Pursuant to the Guaranty, the Company guaranteed certain recourse obligations of Borrower pertaining to exculpation or indemnification of Lender, including but not limited to any fraud, misrepresentation, or certain other misconduct (including gross negligence, willful misconduct and certain waste), by Borrower or the Company, certain defaults with respect to legal requirements pertaining to the collateral and Borrower's business, management or ownership of Borrower under the Loan Agreement. The Guaranty also provides that the Company may be required to repay principal amounts upon the occurrence of certain events, including bankruptcy or certain other insolvency events with respect to or actions taken by Borrower, raising or assertion by Borrower of a defense or certain related rights or requests in connection with enforcement actions or assertions of rights or remedies by Lender or any right in connection with any security for the loan, or failure on the part of Borrower to maintain status of each borrower as a single purpose entity as described in the Loan Agreement, to obtain consent before incurring certain additional indebtedness or liens encumbering any real property that is collateral under the loan, or to obtain consent for a transfer of or certain related transactions with respect to any real property that is collateral under the loan other than certain permitted transfers.
The Loan Agreement provides for a single initial advance of the loan in the amount of $750 million to Borrower on the closing date. Amounts outstanding under the Loan Agreement are due and payable on November 1, 2029. The Loan Agreement generally provides that the loan proceeds will be used for acquisitions, to repay and discharge existing loans related to owned properties, for working capital requirements related to the real property that is collateral under the loan, and for payments and deposits required under or pursuant to the terms of the Loan Agreement. The terms of the Loan Agreement allow the Company to convert to a Maryland corporation that will continue as a real estate investment trust, which the Company expects to complete in 2025.
Borrowings outstanding under the Loan Agreement are secured by mortgages on real property owned by one or more of the borrowers comprising Borrower and bear interest at approximately 4.32% with respect to approximately $358.4 million of initial principal thereunder, 4.66% with respect to approximately $58.9 million of initial principal thereunder, 5.00% with respect to approximately $46.3 million of initial principal thereunder, 5.67% with respect to approximately $97.4 million of initial principal thereunder, 6.71% with respect to approximately $113.5 million of initial principal thereunder, 7.90% with respect to approximately $38 million of initial principal thereunder and 10.28% with respect to approximately $37.5 million of initial principal thereunder. Borrowings outstanding under the Loan Agreement may be repaid from time to time on certain terms and conditions, including payment of administrative costs, expenses, exit fees, and interest for the period, as well as a spread maintenance payment in some circumstances.

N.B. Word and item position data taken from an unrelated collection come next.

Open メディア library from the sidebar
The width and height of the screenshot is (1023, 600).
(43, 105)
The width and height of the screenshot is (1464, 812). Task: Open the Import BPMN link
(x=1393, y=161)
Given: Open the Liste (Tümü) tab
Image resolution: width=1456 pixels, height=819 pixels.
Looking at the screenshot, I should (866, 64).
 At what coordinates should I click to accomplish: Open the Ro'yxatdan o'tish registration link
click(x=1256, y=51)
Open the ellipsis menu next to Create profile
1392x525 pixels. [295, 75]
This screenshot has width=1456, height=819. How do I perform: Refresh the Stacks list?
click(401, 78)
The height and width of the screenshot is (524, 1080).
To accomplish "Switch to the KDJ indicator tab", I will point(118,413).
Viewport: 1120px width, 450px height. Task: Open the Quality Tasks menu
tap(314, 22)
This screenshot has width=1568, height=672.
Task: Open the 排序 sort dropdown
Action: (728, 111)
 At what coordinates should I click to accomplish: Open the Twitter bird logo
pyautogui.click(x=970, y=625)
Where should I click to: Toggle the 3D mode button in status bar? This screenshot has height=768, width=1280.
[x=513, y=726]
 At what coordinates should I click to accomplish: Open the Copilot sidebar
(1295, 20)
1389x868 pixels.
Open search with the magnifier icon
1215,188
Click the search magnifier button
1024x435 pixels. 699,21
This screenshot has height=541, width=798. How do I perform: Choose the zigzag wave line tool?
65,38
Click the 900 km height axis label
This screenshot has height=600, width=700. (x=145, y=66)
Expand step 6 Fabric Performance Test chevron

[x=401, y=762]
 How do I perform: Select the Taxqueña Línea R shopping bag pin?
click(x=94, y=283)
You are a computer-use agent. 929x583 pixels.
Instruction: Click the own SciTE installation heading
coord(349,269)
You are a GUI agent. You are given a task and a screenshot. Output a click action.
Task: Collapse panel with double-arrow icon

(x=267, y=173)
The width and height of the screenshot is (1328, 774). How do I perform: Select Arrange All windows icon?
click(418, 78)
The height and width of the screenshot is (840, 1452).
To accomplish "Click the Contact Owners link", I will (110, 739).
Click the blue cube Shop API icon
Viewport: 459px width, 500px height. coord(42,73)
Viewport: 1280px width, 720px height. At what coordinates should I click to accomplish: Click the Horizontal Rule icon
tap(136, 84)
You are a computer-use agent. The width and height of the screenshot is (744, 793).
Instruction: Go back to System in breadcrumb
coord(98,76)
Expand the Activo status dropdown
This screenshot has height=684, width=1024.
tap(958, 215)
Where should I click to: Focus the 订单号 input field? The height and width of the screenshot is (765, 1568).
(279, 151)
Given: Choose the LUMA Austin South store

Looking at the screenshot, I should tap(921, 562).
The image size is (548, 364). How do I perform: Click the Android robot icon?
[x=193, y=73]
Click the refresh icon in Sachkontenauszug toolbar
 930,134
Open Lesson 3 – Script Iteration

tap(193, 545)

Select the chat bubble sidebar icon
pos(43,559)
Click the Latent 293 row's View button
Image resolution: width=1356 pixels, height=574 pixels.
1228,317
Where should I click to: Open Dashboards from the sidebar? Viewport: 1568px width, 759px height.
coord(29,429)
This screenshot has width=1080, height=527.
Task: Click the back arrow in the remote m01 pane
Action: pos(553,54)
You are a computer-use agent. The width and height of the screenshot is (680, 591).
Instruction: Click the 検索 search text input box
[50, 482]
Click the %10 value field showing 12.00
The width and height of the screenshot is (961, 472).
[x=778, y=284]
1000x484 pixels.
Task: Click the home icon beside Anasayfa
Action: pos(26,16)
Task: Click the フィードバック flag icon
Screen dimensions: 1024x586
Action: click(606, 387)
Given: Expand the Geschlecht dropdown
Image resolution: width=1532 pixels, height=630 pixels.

The guaranteed obligations by the Company under the Loan Agreement are recourse obligations to the Company and each agreement contains representations and warranties, affirmative and negative covenants and events of default that the Company considers customary for an agreement of this type, including covenants pertaining to the nature of the applicable borrower's business, management or ownership, acquisitions or dispositions of assets, mergers or dissolutions, the incurrence of additional liens on the assets of the applicable borrower, and the enforcement thereof. If an event of default occurs, the applicable lender may, among other things, require the applicable borrower to repay all amounts outstanding under the Loan Agreement or foreclose on the collateral thereunder. Upon the occurrence of certain events as described above, the Company may also be required to make such repayment. Investors are not third-party beneficiaries of, and should not rely upon, any such representations, warranties and covenants.
The description of the material terms of the Guaranty is qualified in its entirety by reference to the Guaranty, which is filed as Exhibit 10.1 to this Current Report on Form 8-K and is hereby incorporated by reference into this Item 1.01.